• [Records provided]
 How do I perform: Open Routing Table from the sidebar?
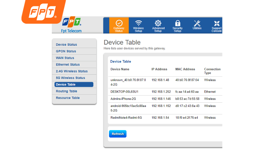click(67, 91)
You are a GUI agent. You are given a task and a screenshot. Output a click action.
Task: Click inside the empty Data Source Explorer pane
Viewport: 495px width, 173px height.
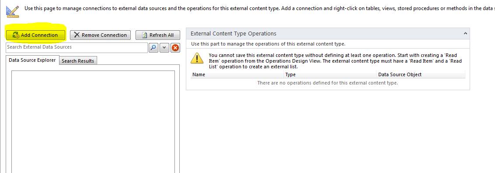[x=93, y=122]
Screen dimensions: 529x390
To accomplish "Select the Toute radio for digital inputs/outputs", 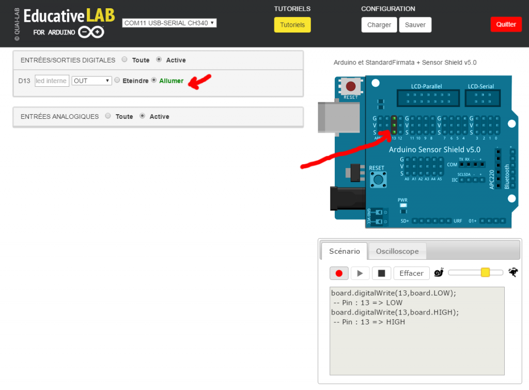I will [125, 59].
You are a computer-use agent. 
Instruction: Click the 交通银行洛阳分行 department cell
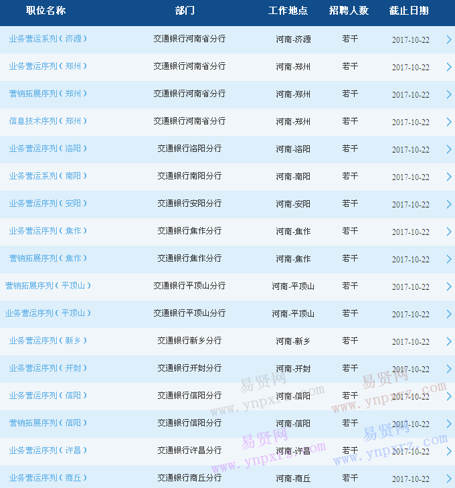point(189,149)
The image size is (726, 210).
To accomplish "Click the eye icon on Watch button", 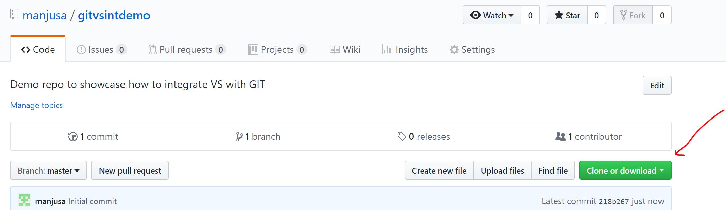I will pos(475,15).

--

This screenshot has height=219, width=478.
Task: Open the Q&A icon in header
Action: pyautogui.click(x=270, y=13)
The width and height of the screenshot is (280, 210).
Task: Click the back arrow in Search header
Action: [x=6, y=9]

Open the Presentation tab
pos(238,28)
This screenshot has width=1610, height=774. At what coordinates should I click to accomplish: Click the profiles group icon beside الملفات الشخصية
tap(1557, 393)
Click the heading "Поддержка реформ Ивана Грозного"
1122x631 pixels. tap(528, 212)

...

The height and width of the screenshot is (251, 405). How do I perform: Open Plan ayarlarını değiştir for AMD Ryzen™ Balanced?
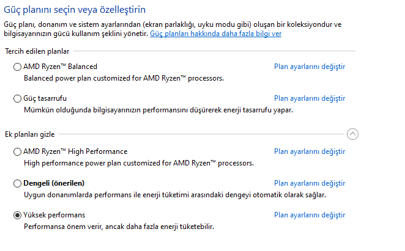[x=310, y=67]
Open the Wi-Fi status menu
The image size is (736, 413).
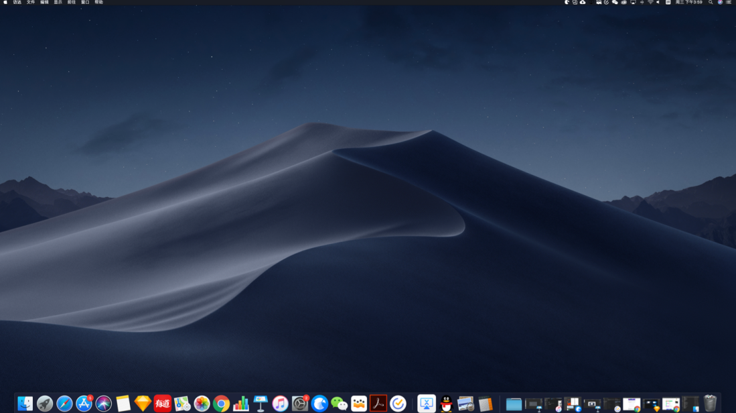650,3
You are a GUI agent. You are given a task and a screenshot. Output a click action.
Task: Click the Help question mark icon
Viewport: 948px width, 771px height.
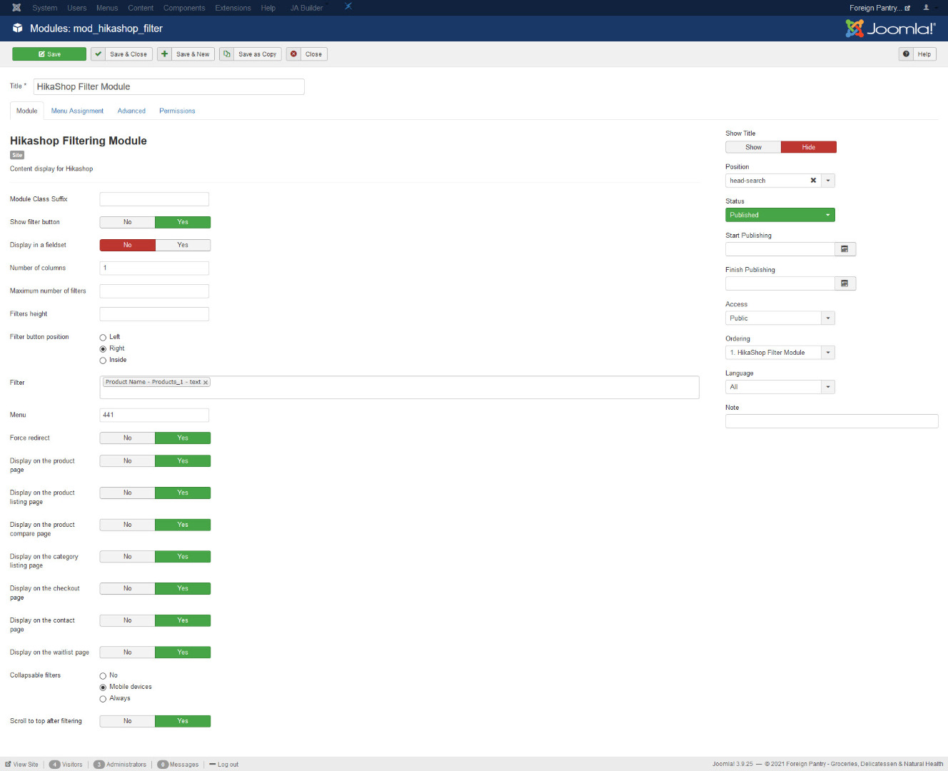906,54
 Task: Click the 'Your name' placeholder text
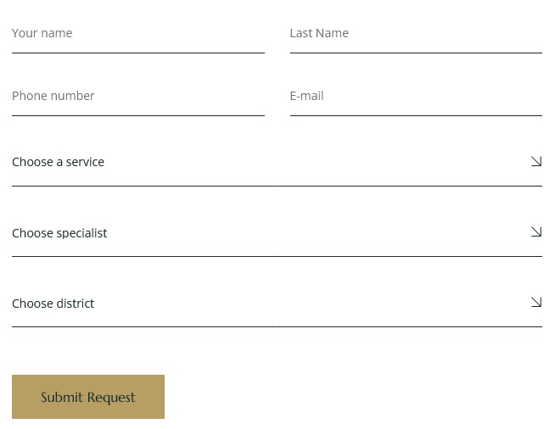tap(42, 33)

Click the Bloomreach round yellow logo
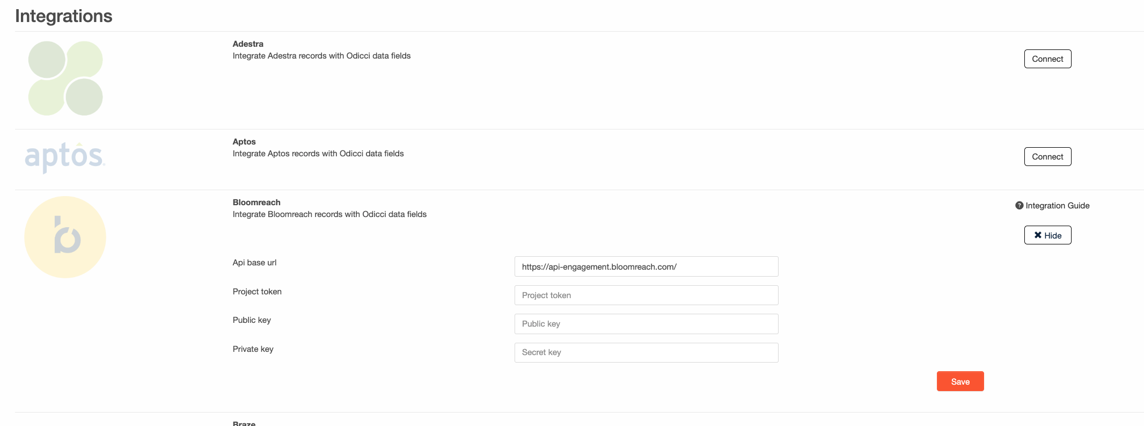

• [Work to complete]
Copy out only the records starting at the line containing "Click the heading" and ending at the line containing "1122x631 pixels. tap(528, 212)", renaming "heading" to "title" and leaving everything else unchanged.

• [Written reply]
Click the title "Поддержка реформ Ивана Грозного"
1122x631 pixels. tap(528, 212)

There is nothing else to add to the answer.